In “Seattle Takes Steps to Recognize Minorities’ Role in Shaping Region,” The New York Times reports on Seattle’s troubled racist past and efforts to bring historical context and recognition of this past:
“This year, two new museums and a new traditional gate marking the city’s Chinatown will be completed, formally acknowledging the role minority groups have played in shaping Seattle and the region — even as those roles are changing…In fact, the locations of the new museums — the Northwest African American Museum at the edge of the Central District and the newly expanded Wing Luke Asian Museum in what is now called the International District — are directly linked to the city’s troubled racial history.

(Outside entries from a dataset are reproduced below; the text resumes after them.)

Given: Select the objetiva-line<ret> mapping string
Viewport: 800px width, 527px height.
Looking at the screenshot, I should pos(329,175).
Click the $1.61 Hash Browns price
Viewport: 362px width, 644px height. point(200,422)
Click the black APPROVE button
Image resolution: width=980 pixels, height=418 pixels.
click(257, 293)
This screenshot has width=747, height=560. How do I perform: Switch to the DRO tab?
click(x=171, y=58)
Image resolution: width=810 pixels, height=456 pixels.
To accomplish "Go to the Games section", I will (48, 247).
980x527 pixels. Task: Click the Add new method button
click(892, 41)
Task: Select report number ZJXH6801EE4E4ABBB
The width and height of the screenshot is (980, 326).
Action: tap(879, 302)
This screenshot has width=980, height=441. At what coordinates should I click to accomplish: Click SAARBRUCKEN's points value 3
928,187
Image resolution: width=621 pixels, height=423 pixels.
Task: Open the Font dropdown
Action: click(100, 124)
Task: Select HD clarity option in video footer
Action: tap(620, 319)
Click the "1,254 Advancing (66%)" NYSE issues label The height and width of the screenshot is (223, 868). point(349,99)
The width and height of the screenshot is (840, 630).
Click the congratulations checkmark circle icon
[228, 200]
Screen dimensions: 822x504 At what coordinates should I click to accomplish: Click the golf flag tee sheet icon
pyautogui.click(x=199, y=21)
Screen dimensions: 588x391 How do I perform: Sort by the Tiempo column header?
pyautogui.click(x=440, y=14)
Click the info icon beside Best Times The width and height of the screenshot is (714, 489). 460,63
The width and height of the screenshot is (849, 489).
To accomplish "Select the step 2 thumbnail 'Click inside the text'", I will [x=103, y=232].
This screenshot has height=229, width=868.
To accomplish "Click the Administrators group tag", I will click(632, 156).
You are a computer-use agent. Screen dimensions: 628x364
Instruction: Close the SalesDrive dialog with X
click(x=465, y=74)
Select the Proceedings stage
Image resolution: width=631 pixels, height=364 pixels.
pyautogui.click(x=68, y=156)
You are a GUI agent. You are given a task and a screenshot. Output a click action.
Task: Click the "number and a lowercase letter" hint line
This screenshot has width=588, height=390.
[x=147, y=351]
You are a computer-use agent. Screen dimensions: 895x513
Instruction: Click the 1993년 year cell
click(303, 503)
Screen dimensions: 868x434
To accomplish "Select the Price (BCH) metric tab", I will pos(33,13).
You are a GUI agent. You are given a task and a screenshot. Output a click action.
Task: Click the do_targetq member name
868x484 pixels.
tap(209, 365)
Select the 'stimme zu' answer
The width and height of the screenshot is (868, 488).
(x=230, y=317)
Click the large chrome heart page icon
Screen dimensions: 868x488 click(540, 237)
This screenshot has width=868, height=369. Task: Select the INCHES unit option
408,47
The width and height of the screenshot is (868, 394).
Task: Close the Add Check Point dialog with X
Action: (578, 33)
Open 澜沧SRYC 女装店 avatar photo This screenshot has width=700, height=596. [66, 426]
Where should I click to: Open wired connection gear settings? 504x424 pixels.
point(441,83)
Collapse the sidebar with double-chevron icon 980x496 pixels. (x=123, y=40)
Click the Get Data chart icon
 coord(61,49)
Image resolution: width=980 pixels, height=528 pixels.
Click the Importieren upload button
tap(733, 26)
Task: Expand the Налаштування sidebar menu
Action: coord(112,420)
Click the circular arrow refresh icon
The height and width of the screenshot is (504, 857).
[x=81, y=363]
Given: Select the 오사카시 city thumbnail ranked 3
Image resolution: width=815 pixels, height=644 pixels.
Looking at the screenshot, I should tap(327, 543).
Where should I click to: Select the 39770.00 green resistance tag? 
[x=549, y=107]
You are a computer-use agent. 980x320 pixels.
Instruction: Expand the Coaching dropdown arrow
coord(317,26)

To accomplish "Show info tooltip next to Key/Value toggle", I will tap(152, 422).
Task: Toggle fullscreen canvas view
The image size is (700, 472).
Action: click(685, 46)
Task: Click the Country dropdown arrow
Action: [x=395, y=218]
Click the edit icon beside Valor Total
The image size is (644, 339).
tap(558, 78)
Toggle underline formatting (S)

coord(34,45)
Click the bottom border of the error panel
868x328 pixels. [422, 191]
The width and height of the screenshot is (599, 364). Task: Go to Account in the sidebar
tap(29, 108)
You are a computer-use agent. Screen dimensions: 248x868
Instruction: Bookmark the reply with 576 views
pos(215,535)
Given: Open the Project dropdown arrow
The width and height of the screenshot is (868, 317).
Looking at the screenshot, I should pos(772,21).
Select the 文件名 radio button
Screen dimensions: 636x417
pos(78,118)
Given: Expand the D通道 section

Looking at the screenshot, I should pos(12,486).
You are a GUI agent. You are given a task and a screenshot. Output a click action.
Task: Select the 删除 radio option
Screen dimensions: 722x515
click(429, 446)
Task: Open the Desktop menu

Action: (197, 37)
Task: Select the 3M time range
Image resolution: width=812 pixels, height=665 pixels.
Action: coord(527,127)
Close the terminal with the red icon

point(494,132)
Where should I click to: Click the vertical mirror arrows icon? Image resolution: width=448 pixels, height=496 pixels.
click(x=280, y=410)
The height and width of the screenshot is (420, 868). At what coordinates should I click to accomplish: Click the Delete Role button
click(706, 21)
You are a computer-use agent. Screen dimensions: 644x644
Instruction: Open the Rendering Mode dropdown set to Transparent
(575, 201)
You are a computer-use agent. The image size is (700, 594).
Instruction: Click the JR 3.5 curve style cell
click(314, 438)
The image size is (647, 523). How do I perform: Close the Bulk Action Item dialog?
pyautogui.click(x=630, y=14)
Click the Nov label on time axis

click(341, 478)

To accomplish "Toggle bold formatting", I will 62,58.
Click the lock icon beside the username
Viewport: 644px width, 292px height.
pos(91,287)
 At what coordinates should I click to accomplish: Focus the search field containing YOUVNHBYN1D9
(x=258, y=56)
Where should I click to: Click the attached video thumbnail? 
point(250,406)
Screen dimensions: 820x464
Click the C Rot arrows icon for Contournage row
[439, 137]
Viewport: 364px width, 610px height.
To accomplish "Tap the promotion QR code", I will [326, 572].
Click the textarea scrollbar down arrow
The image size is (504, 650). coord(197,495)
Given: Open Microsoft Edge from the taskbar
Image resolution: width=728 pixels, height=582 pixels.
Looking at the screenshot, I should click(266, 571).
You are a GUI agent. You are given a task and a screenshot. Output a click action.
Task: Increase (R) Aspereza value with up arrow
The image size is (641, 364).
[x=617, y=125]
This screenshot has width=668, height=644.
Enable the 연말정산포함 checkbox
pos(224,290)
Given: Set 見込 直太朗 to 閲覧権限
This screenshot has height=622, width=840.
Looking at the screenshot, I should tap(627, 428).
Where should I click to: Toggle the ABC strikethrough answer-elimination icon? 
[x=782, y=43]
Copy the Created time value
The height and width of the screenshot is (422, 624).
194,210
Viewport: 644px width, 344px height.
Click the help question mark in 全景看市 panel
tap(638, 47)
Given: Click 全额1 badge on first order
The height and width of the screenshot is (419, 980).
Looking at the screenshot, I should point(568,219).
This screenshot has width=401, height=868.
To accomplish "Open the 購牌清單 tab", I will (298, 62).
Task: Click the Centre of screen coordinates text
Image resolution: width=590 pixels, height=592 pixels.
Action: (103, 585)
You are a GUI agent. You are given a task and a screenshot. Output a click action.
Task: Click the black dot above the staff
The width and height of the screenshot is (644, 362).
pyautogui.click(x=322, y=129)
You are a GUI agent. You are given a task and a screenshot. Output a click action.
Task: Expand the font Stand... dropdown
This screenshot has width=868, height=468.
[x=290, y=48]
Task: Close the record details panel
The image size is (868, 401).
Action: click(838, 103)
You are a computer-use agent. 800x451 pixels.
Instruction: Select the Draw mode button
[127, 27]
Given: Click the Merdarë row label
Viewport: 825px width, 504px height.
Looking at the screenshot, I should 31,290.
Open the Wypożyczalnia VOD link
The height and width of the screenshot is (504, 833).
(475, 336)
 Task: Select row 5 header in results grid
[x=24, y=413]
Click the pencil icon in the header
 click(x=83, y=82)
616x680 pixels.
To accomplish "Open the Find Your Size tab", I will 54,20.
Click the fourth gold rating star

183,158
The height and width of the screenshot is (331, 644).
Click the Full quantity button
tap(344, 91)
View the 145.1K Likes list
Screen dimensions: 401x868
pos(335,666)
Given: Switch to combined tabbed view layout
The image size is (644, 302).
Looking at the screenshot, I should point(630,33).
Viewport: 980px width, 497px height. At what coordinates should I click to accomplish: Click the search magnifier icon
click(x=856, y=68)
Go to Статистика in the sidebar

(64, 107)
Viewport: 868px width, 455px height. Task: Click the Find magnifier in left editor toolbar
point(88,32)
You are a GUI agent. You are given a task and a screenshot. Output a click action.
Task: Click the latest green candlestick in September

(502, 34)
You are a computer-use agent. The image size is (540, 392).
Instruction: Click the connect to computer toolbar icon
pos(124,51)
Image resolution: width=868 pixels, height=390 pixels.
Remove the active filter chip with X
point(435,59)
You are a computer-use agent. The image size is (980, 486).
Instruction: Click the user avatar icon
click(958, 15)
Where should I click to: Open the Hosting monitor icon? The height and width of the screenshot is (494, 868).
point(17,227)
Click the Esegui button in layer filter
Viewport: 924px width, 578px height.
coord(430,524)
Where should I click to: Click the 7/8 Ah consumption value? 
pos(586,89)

The neighborhoods became concentrated with minorities beginning in the 19th century because discriminatory housing policies prevented Asians, blacks and other groups from living elsewhere… This spring, the Wing Luke museum, named for the first Asian-American elected to public office in the Northwest, will reopen after a major expansion into a historic building in the Chinatown section of the International District. The move comes as the Asian population, which makes up 13 percent of both the city and King County, has also been leveling off in the city but increasing in the suburbs. This Saturday, the new Chinatown gate will be formally opened, more than half a century after it was conceived and at a time when many well-established residents of Chinese descent return to Chinatown mostly just for dinner, and sometimes warily, because of an increase in crime and panhandling.”
I’ve known that Washington elected the first and only Chinese-American governor, Gary Locke, so I found it a bit ironic to hear about Seattle’s discriminatory past. Then again, I guess I should be so surprised since the United States government did pass the Chinese Exclusionary acts. I haven’t spent that much time in Seattle, so I was only aware of some of the discriminatory practices in San Francisco / California during the Gold Rush, and didn’t even know there was a Chinatown in Seattle.